Beginning at the line containing "The height and", repeat each line below exactly up to and including the line containing "Task: Show all data with Vse period". Do not repeat the pictures.

*** Study material ***

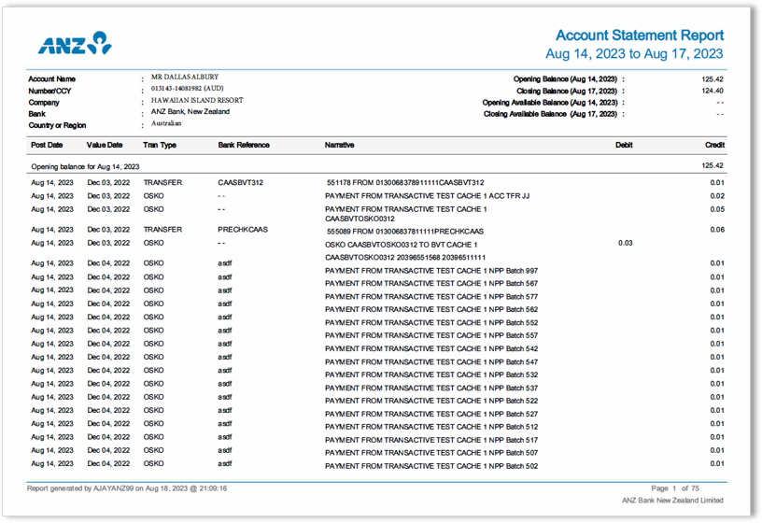The image size is (762, 523).
Task: Sort by the Tran Type column header
Action: 160,146
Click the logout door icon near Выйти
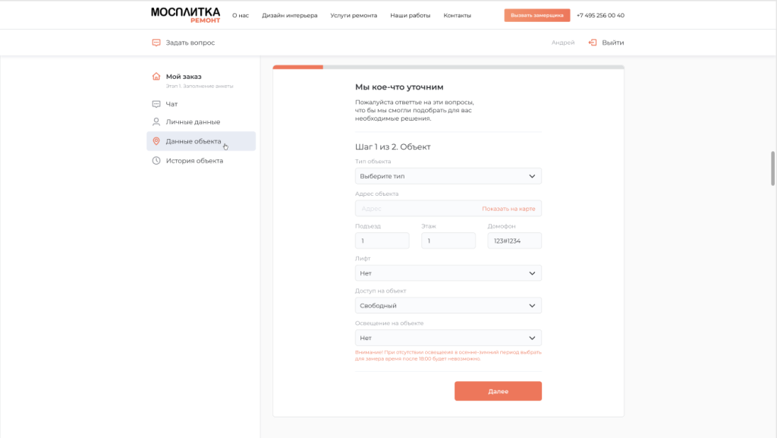This screenshot has width=777, height=438. click(x=593, y=43)
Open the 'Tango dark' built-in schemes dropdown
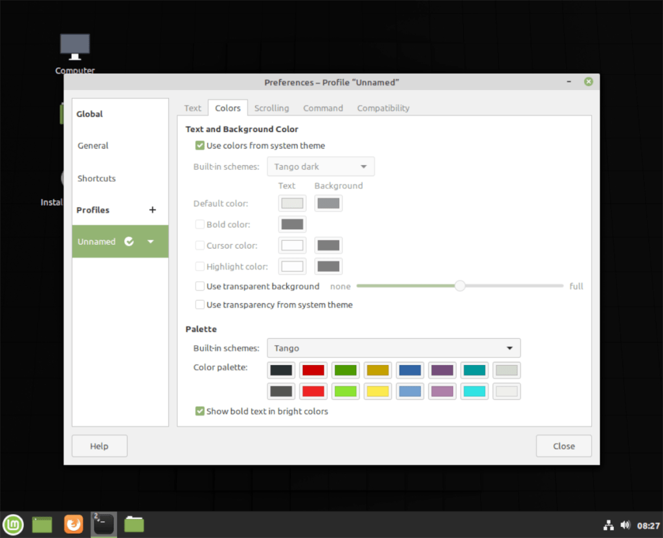 pos(320,166)
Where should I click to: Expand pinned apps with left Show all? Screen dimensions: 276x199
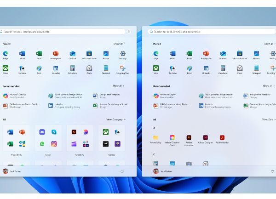(119, 44)
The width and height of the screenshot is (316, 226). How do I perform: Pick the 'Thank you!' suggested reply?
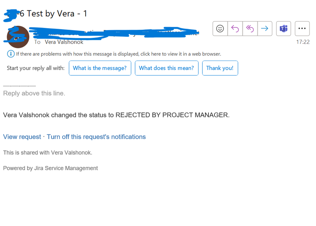pos(220,68)
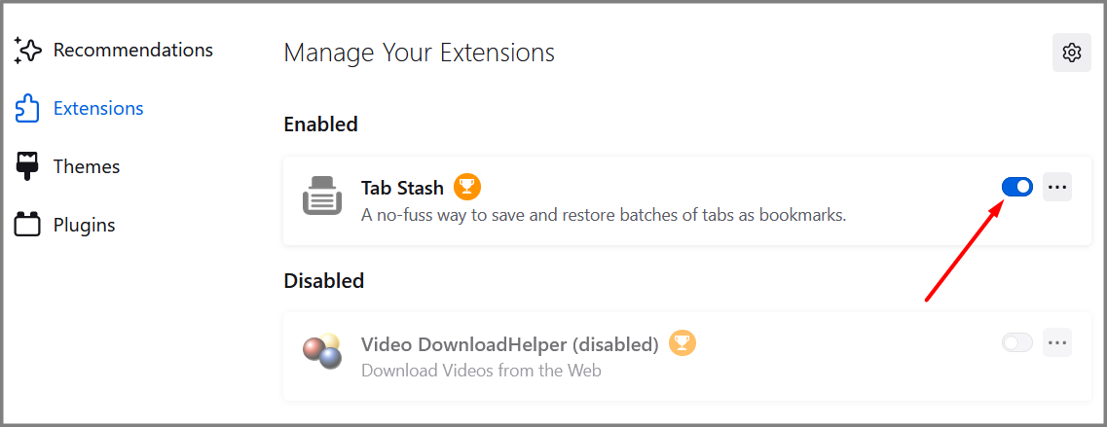Open more options for Video DownloadHelper
The image size is (1107, 427).
coord(1057,342)
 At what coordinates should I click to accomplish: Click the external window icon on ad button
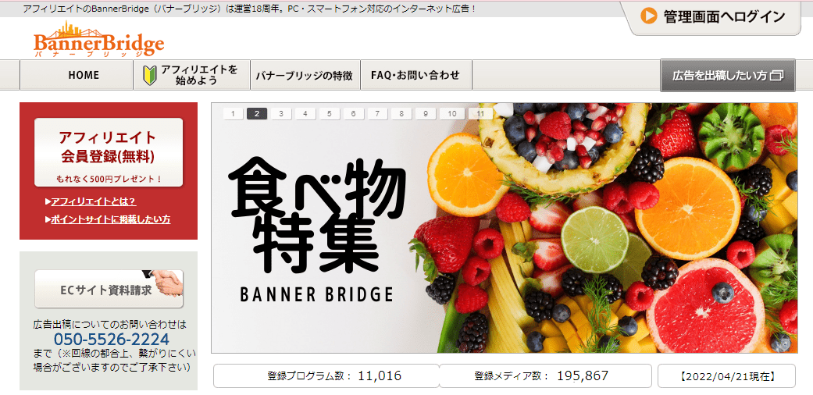[776, 76]
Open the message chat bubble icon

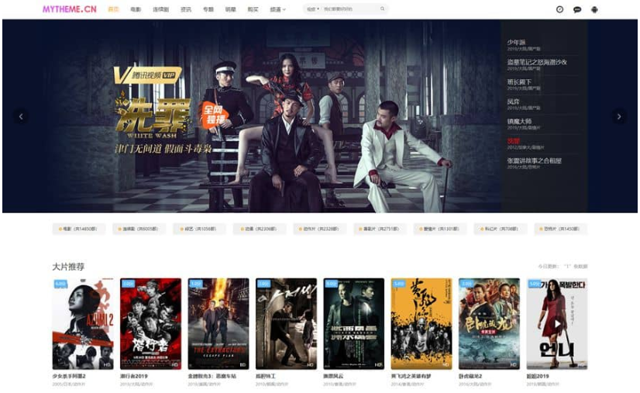[x=577, y=9]
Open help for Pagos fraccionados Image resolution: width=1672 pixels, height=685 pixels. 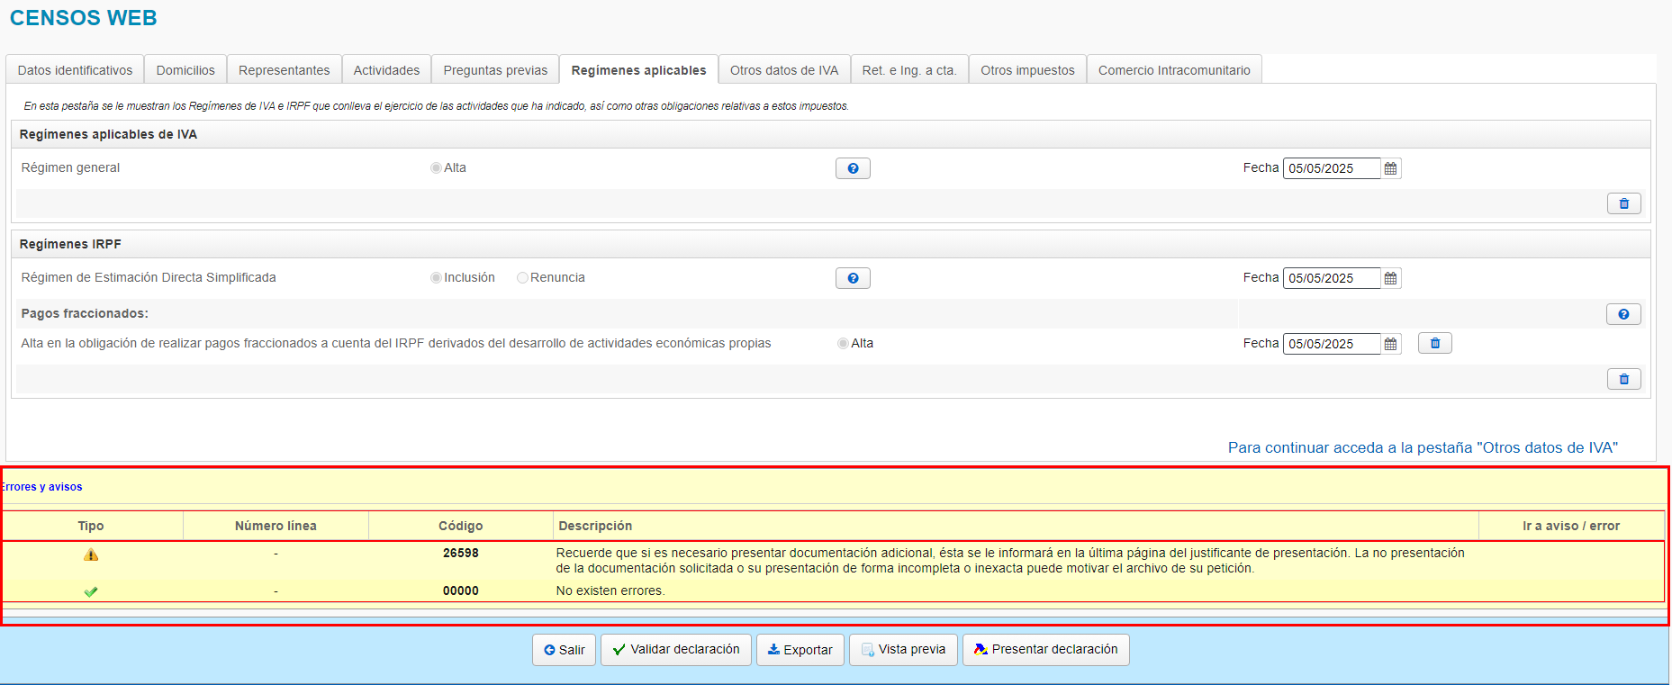(1622, 314)
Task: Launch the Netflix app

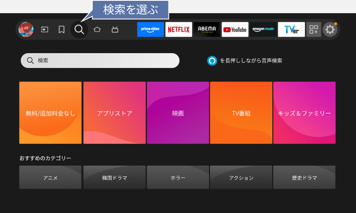Action: point(178,30)
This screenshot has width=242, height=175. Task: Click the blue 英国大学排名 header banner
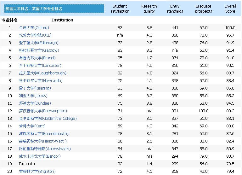tap(54, 9)

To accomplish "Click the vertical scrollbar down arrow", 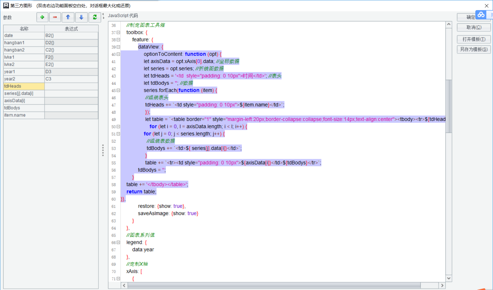I will tap(449, 278).
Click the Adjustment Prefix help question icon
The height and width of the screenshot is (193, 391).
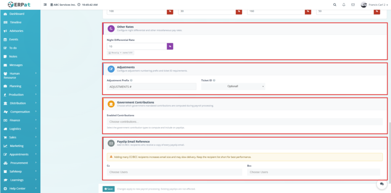[x=131, y=81]
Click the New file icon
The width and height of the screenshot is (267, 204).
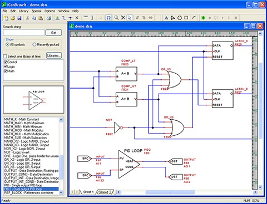click(6, 18)
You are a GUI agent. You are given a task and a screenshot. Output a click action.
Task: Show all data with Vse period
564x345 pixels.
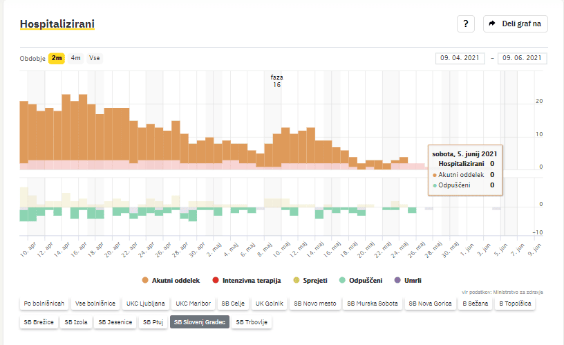coord(94,58)
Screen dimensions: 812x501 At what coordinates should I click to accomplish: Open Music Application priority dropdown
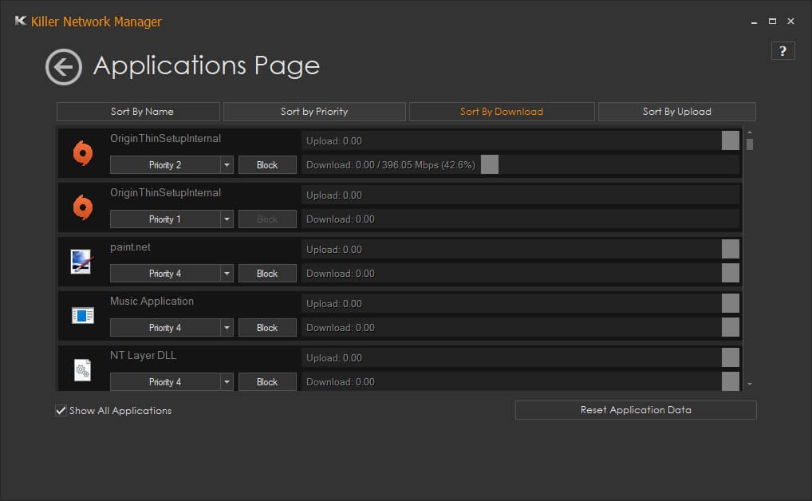click(x=227, y=328)
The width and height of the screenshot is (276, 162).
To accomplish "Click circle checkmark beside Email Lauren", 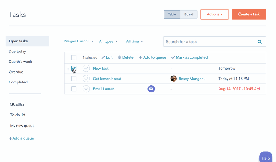I will point(86,89).
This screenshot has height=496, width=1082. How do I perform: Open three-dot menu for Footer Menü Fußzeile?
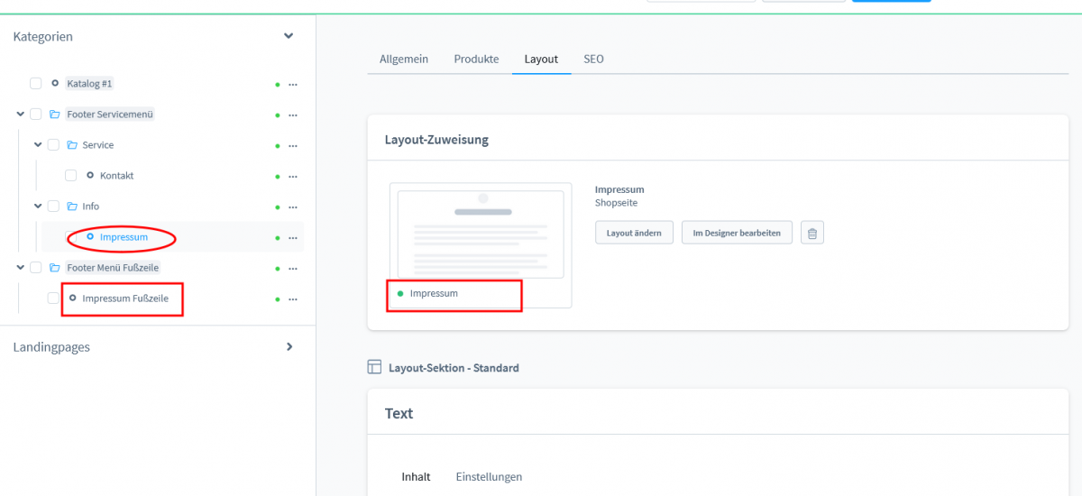292,268
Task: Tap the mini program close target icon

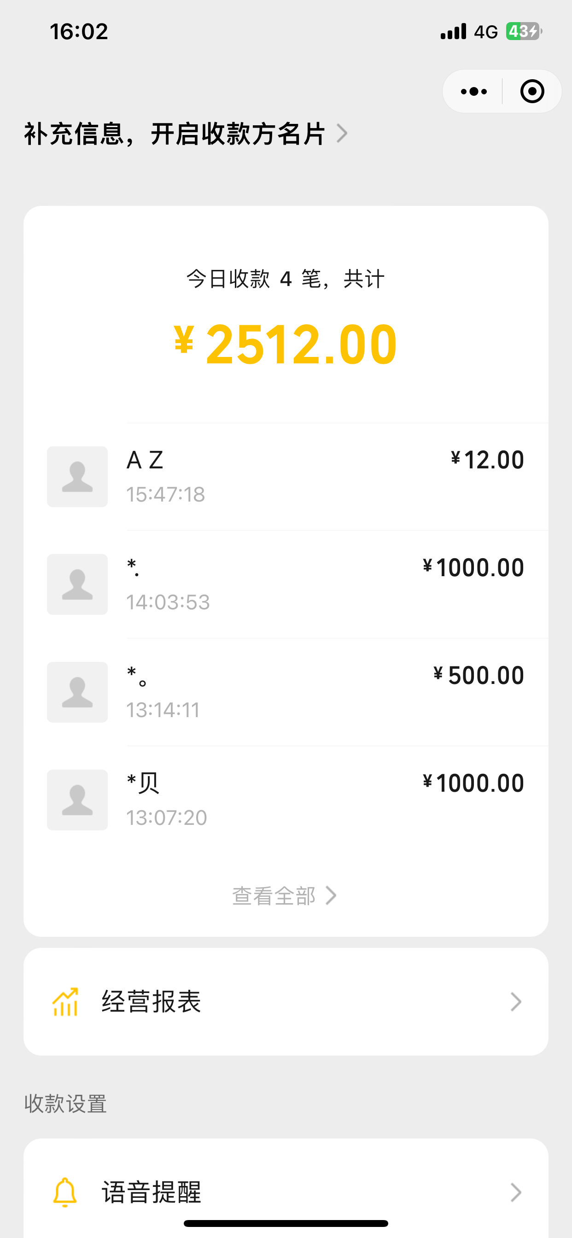Action: coord(532,91)
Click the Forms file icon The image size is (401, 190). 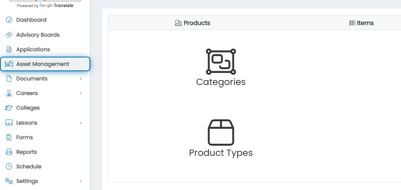pos(9,137)
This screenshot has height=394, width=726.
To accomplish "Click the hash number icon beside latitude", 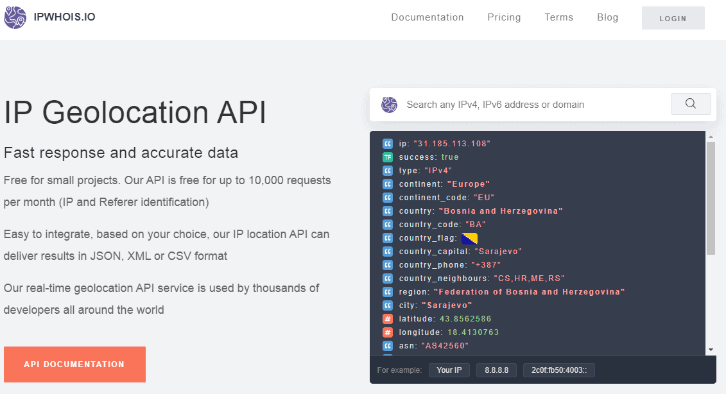I will point(388,318).
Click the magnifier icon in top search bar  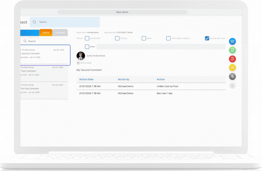[34, 22]
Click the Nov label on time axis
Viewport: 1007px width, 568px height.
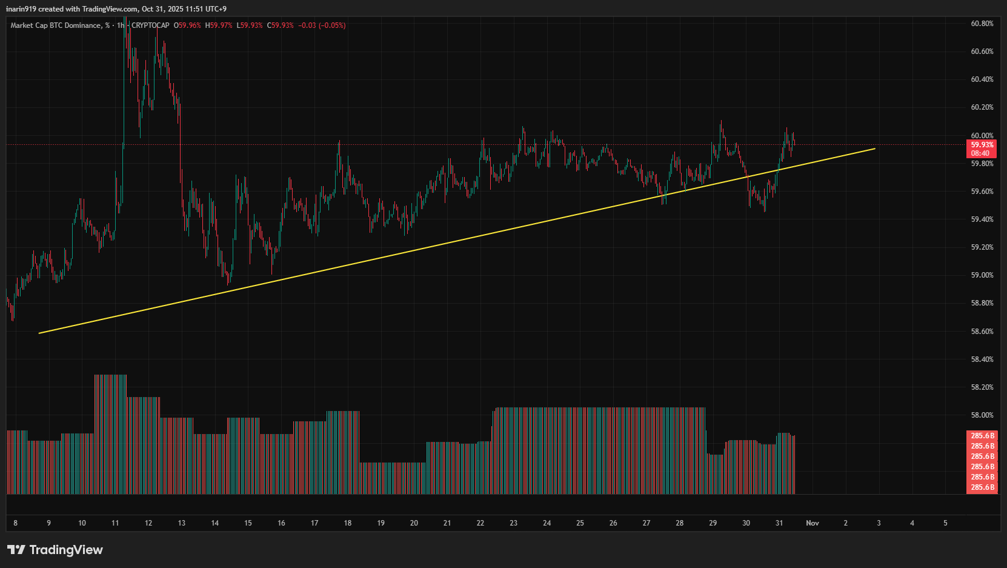tap(812, 523)
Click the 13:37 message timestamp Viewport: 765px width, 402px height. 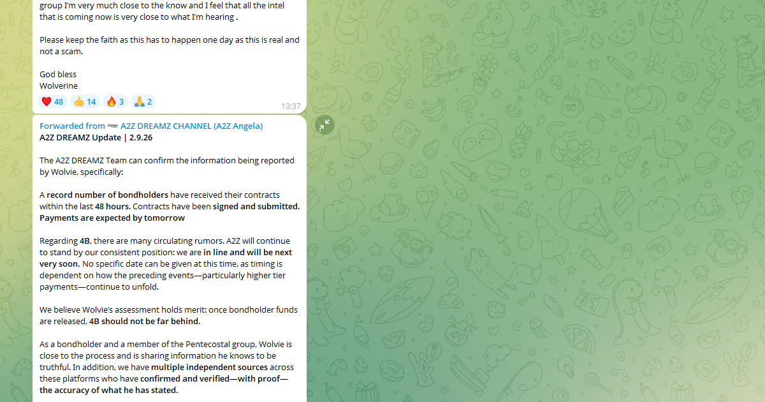click(x=291, y=106)
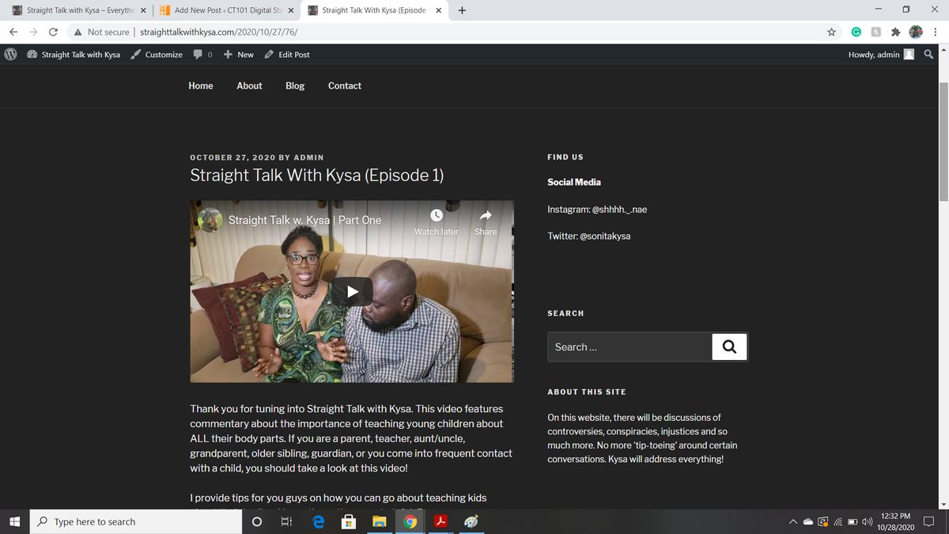Click the post title Straight Talk With Kysa
This screenshot has width=949, height=534.
pos(316,176)
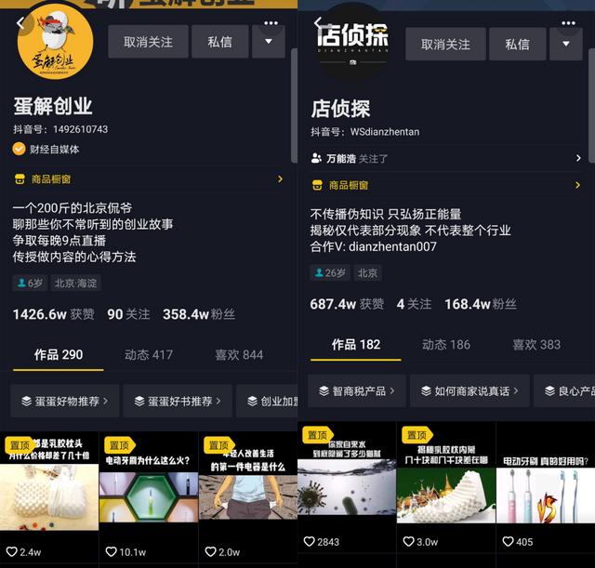This screenshot has height=568, width=595.
Task: Tap the orange verified badge near 财经自媒体
Action: pyautogui.click(x=19, y=149)
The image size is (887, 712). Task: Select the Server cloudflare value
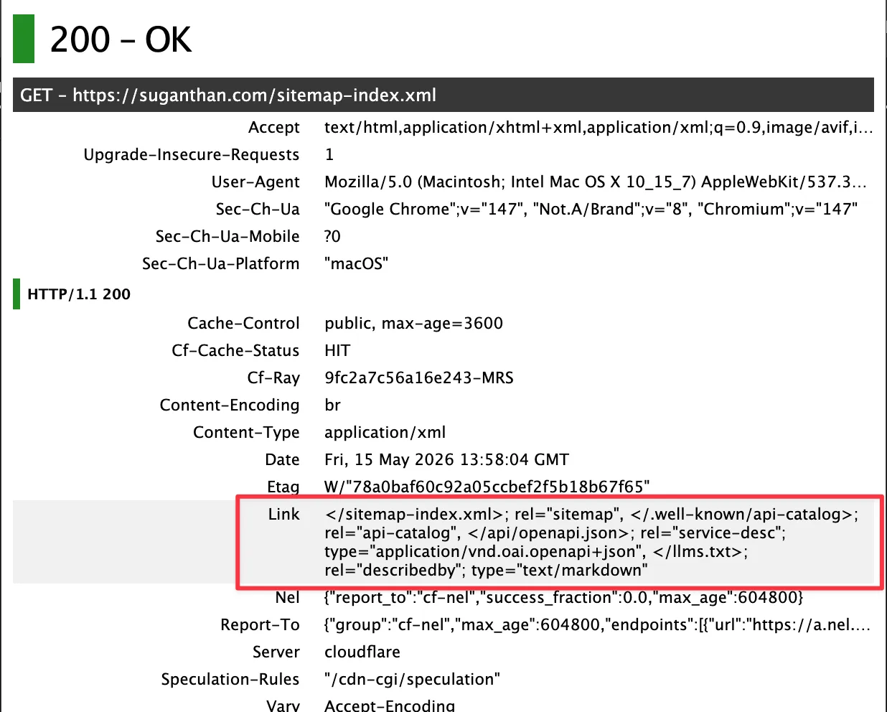point(362,652)

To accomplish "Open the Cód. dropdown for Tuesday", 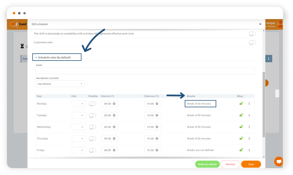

*** End of Study material ***

* Solution for this exercise:
The height and width of the screenshot is (193, 391).
[x=131, y=81]
Click the New file icon
The width and height of the screenshot is (267, 204).
click(6, 18)
You are a GUI agent. You are given a task and a screenshot. Output a click action.
Task: Show all data with Vse period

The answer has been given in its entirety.